Be patterns, be examples in all countries, places, islands, nations wherever you come; that your carriage and life may preach among all sorts of people, and to them; then you will come to walk cheerfully over the world, answering that of God in everyone...
George Fox

Tuesday, May 1, 2012

The First Six Months; Our Collective Walk

On the First of November my daughter and I set off from Portalegre, Portugal with two friends towards our home in Castelo de Vide, 20 kilometers away. Three days later Olivia and I left our home and walked into Spain.
For the next ten weeks we made our way south, and whatever misty illusions I had about this peace pilgrimage evaporated. More often than not our days were nothing more than an unremarkable plodding forward, whether along busy highways or muddy footpaths, whether surrounded by industrial zones and rubbish heaps or the sea and mountains, whether we were given warm beds and a hot meal or huddling in a tent and eating cold stale bread and artificial cheese.
I had thought there would be more interest in the walk, more fanfare, and more people to walk with us; and individuals had been very interested in the pilgrimage on occasion, (and the Moroccan police were a bit too interested in the pilgrimage for a good five or six days) but for the most part, people have their own  moving forward to do; their own pilgrimages to walk, don't they?
After walking 1000 kilometers with me all the way to Fes, Morocco, Olivia returned home; I cried like a baby; she had been the pillar I'd leaned on and now I was really on my own. I turned that much more to God and resolved to simply keep moving forward, whatever the state of  my mind, health, financial situation, or physical surroundings.
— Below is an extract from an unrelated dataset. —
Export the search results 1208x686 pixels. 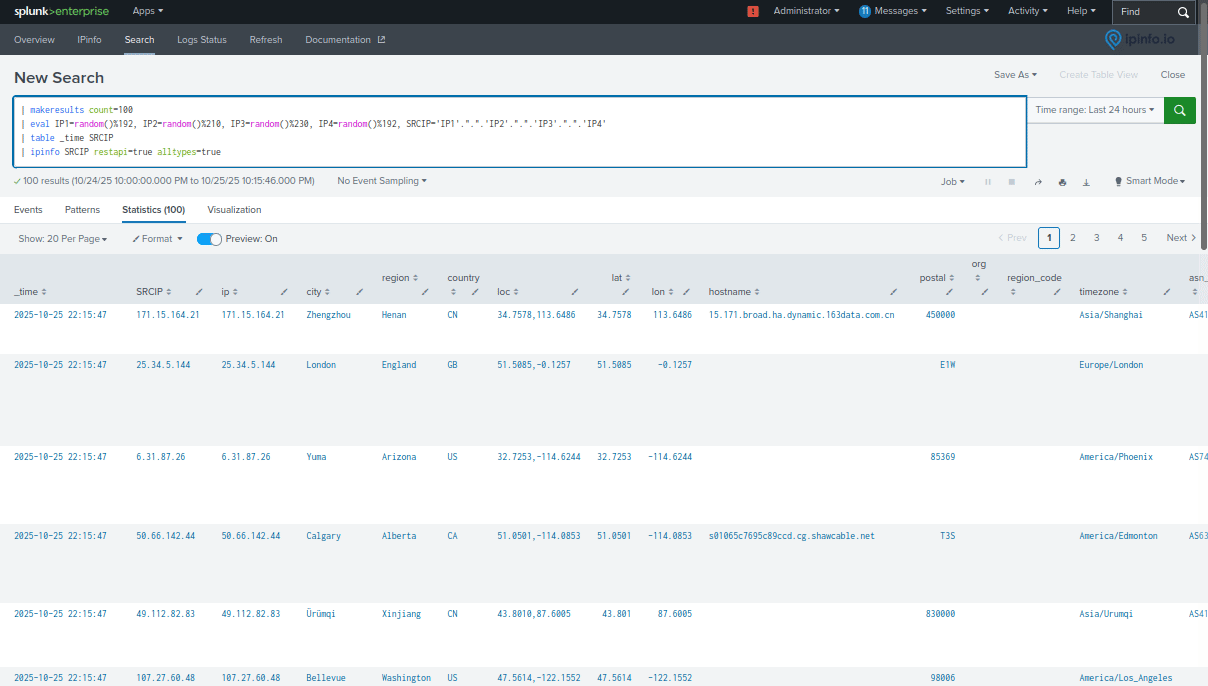click(1086, 181)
If I couldn't justify the pilgrimage with the prospect of real results, of peace petitions delivered and taken into consideration, of reaching Cairo, of achieving anything for Peace, or doing any good for anybody; when my mind darkened and turned cynical, I just arose in the morning and kept going, like a donkey driven along by a master. So at times I have walked cheerfully, knowing I am doing God's will, our wills one and the same, and at times I have walked like a dumb ass, not knowing anything but putting one foot in front of the other until the end of the day. But I have kept moving forward, and I have kept working, as we all do in one way or another. There's nothing remarkable in this pilgrimage that isn't equally remarkable in all of our collective groping forward and upward. I've walked a good 2250 kilometers so far, but our collective walking can't be measured.
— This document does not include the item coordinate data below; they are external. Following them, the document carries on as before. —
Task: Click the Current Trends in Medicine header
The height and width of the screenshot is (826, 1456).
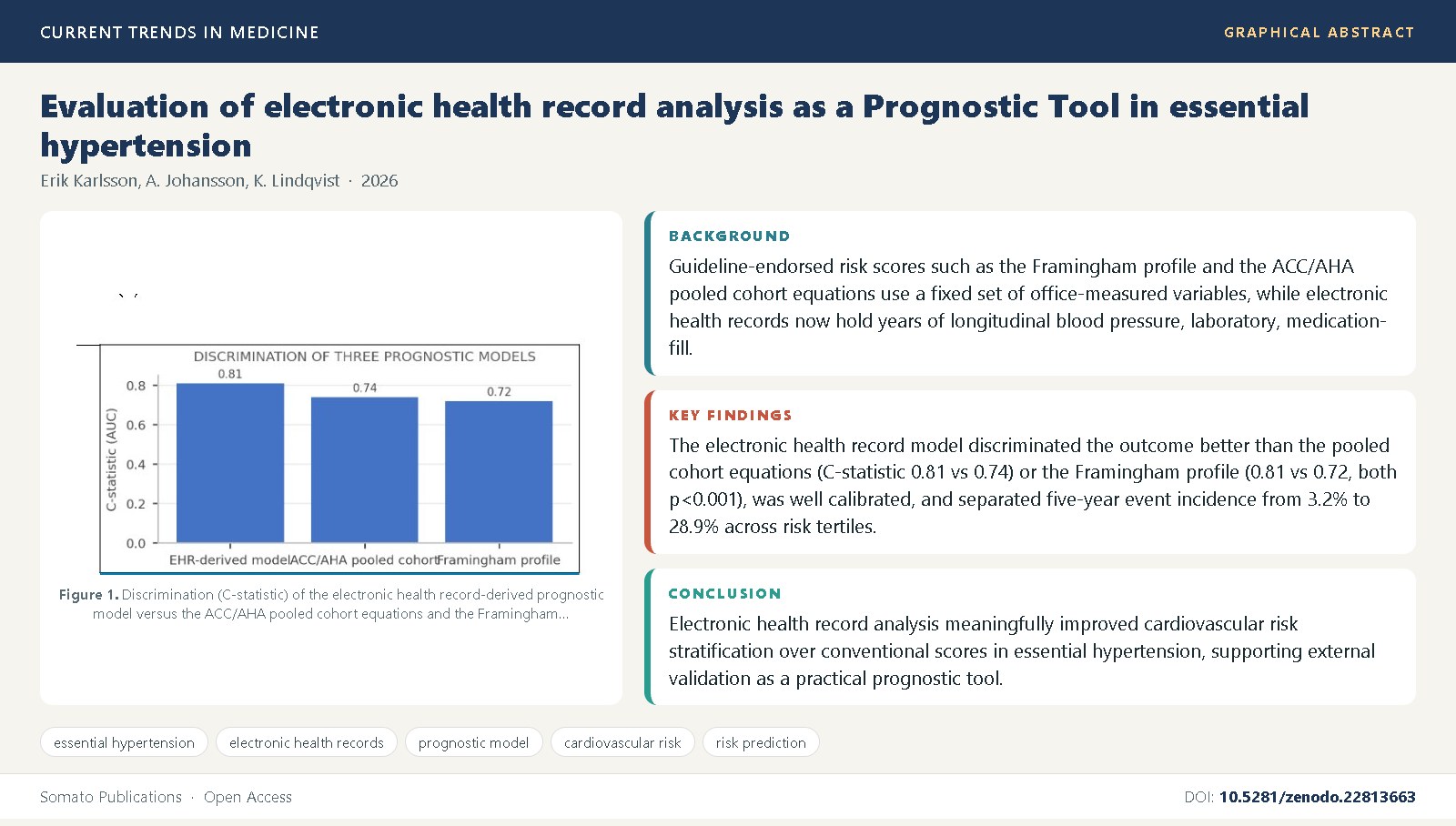Action: [179, 32]
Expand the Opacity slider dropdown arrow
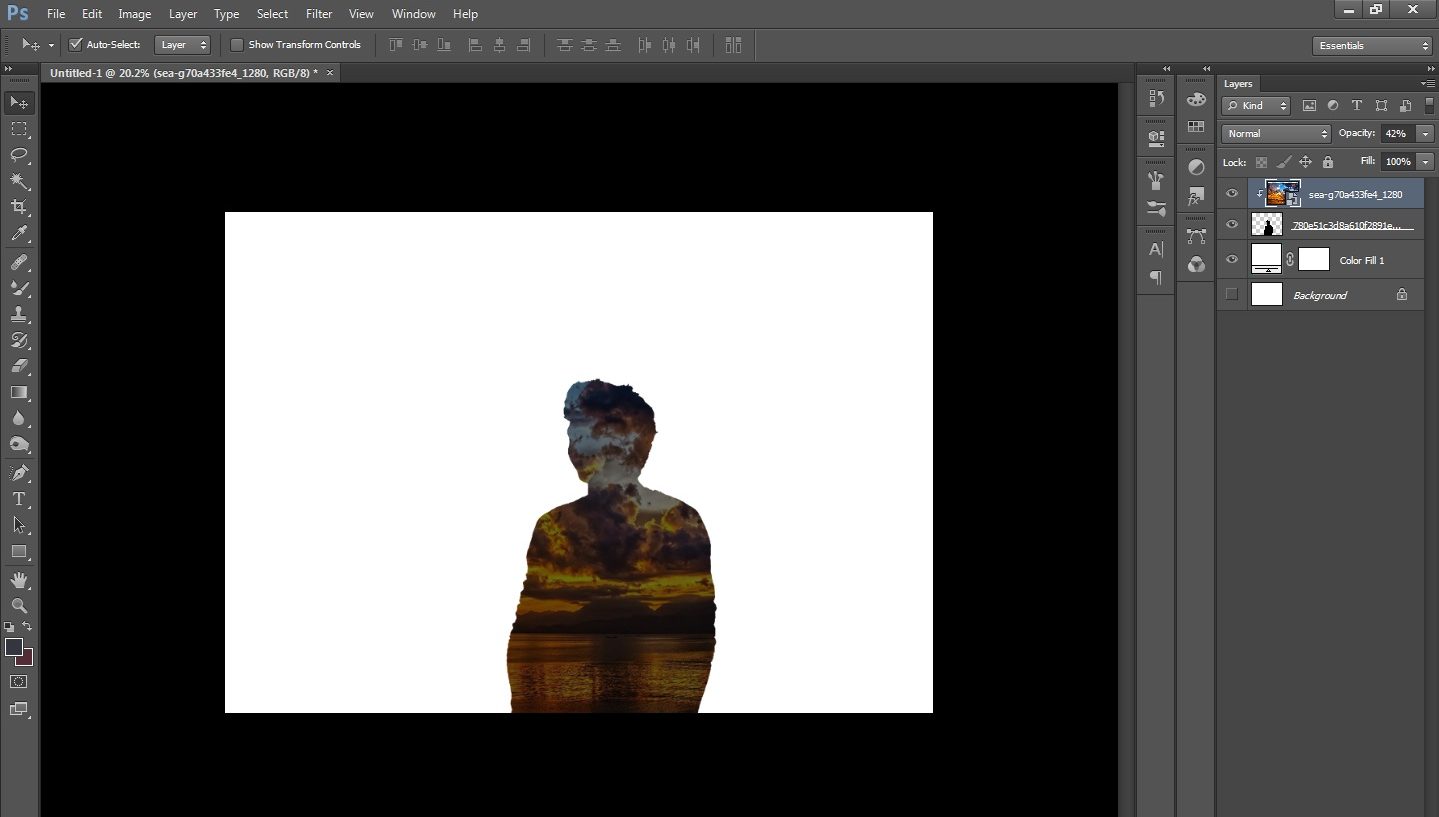 click(x=1425, y=134)
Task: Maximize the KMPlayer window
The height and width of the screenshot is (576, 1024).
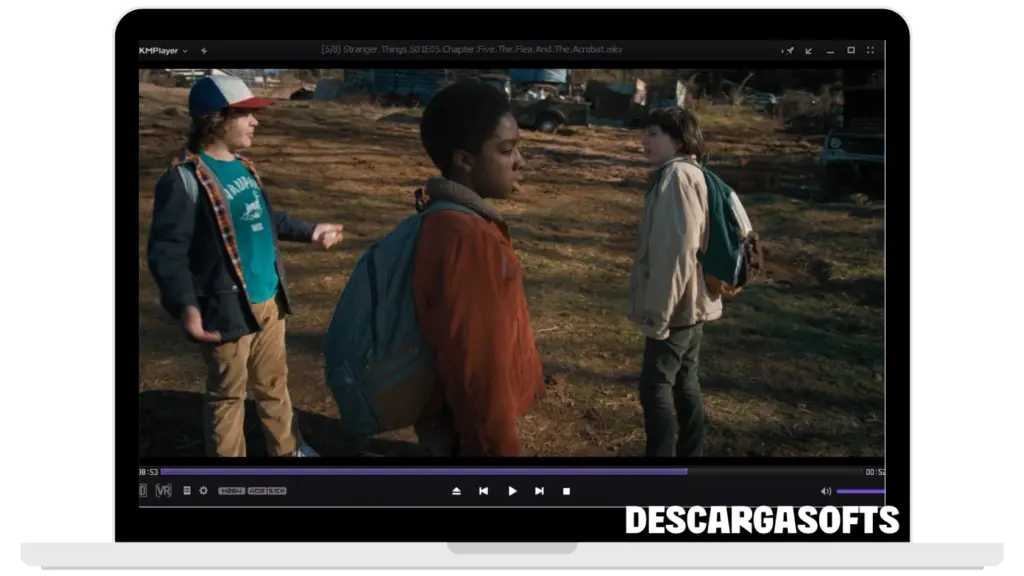Action: pos(851,50)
So we are all walking together after all, and all of the stories I've heard from fellow wayfarers and friends and hosts confirm this. They have all made and are making pilgrimages, often pilgrimages far more interesting than one consisting of a continuous plodding along, but still not without the help of others. And all of the hospitality and kindness and generosity I've been shown confirm our collective walk, and an interest in this pilgrimage; not with fanfare but with quiet solidarity.
 I would therefore like to thank all of my hosts for the past six months, and all of those who helped me financially, and all those who gave me work, or a temporary family, or a word of encouragement, or asked me a question, or mentioned the walk to a friend, or offered a sandwich, or a bottle of water, or an orange. I would like to thank those who think about the walk, or follow its progress. I would like to thank those who have questioned the purpose of the walk, for making me think all the harder about it.
I'd like to thank even those who are indifferent, or who have shown hostility; they are all helping me along somehow (paying taxes for the roads I walk on, or keeping me from being proud.)
I would like to thank my wife, Linda, for her courage; this walk hasn't made things any easier for her (for the most part, I think.)

 Ultimately we are all one humanity, whatever our faith or philosophy, whatever our culture or nationality; we are all making pilgrimages, and our pilgrimages all have the same destination, and I thank God for helping me to know this, and for helping all of us to know this.


  1. Hi Ken, I met you yesterday in plaça Universitat, in Barcelona, remember? I took a picture and I have written a post in my 3 blogs, in Catalan (main blog) and also in English and Spanish. Should I correct anything, please let me know. Good luck!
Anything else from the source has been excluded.